Based on the results of the assessment, appropriate interventions will be suggested.
“As with the tests, it’s important that any intervention is validated,” says Strauss. “If we see that you need to improve your muscle mass, for example, there may be a special physiotherapy for that, or if you’re not sleeping well, we will give you interventions that are already validated for that. And then, of course, we do the follow up to ensure that what we are doing is having the right effect.”
The final aspect of the longevity centre’s remit is to conduct longevity-related research.
“The most important thing in longevity medicine is to have measurable outcomes, and I think this is lacking in longevity,” says Strauss. “This is the major component that we want to work on, so we have measurable outcomes to help us understand what we can affect and improve. We are a university hospital, so of course we are interested in doing clinical trials. For example, interventions that are not yet validated to recommend, such as supplements or devices, will be researched in randomised placebo-controlled trials.”
Data, of course, is a major asset to improving the effectiveness of longevity medicine. Sheba’s longevity programme will be no different.
“As a hospital, we already gather a lot of data on our patients, which is extremely valuable because we can continue to follow them and see how the data changes over time,” says Strauss. “This will enable us to see trajectories – cause and effect. There’s a lot of data that we cannot fully understand yet. But in 10 years’ time, we will be able to use AI, big data, and deep machine learning to help us treat our patients as individuals, optimise their health, and most importantly, prevent the decline in the last 10 years of their lives.”
Longevity education for doctors
Another significant component of Sheba’s longevity initiative is to educate physicians about the field and how it relates to modern medicine.
“The mission is to put longevity in the field of traditional medicine, but that’s not going to be easy,” says Strauss. “When I started here to talk in the hospital about longevity, I’d say at least 70% of the physicians didn’t even know what it was.”
Strauss plans to leverage the longevity medicine courses developed by Longevity Education.

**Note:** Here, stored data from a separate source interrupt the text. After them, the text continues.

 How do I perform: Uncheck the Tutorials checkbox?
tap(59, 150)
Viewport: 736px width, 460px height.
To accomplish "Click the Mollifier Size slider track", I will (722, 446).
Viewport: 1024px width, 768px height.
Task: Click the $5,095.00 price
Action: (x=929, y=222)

“We need to educate physicians and change the way they think about healthcare – starting in medical school,” she says. “For example, we have discussed with the Faculty of Medicine at Tel Aviv University, and we are going to have a longevity course that will begin in the first year of study. We will also enter it to the school of public health, and medical school. And we also want to bring longevity into specialised areas of medicine, for example when you study endocrinology, you will also study endocrinology longevity or general medicine longevity, and so on.”
While there is little doubt that longevity medicine has far to go before it becomes standard practice in healthcare, initiatives like Sheba Medical’s longevity centre are a promising sign that the journey is now underway.